05/11/2013
O aumento da emissão de dióxido de carbono na atmosfera está desacelerando. Embora a economia global tenha crescido 3,5% em 2012 em relação ao ano anterior, a liberação de CO2 avançou apenas 1,4%. E a diferença entre estes dois índices pode tornar-se ainda mais evidente no futuro próximo, segundo um relatório divulgado ontem pela Agência de Avaliação Ambiental da Holanda e pelo Centro Comum de Pesquisas da União Europeia.
O documento ressaltou que, no ano passado, a liberação de CO2 na atmosfera atingiu o patamar de 34,5 bilhões de toneladas, um recorde histórico. Mas a maior surpresa foi a dissociação entre o aumento das emissões e o crescimento econômico.

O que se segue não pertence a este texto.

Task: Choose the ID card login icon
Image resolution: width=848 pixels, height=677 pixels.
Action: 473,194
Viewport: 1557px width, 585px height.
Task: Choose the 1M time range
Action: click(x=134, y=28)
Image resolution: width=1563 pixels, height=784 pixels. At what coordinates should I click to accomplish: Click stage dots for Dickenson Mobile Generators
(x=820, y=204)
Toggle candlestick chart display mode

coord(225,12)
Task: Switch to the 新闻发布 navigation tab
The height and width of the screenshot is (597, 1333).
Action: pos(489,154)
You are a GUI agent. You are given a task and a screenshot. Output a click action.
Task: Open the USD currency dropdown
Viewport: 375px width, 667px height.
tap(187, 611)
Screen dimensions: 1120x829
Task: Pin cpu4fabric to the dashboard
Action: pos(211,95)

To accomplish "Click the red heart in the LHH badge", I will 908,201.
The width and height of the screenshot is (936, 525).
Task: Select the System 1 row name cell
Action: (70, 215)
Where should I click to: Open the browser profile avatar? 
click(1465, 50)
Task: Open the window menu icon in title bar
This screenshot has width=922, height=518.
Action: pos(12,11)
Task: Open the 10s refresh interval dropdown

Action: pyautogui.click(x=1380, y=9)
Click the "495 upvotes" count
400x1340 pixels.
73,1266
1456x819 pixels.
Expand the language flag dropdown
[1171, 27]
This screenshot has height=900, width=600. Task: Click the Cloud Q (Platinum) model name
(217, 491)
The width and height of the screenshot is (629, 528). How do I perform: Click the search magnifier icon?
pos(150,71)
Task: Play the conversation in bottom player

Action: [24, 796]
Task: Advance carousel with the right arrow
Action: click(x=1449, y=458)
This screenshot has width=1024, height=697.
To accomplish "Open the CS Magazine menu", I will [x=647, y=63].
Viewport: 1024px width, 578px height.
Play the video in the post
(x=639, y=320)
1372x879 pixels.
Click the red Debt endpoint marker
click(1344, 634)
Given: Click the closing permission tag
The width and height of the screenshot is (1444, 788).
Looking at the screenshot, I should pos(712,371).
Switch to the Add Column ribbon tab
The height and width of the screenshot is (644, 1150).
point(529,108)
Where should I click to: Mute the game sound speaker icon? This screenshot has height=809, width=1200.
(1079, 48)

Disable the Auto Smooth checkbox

O mundo, agora, recorre menos a combustíveis fósseis e presta mais atenção à energia renovável.
- Todos os países buscam o aumento da eficiência energética, ou seja, querem produzir mais bens e serviços com menor taxa de emissões de CO2 - explica Paulo Artaxo, professor do Instituto de Física da USP e membro do Painel Intergovernamental de Mudanças Climáticas. - A comunidade internacional depende cada vez menos de combustíveis fósseis.
Estados Unidos, União Europeia e China, que respondem por 55% das emissões de CO2, influenciaram a desaceleração na liberação de gases-estufa. Suas iniciativas na área ambiental foram classificadas como "notáveis" pelo relatório.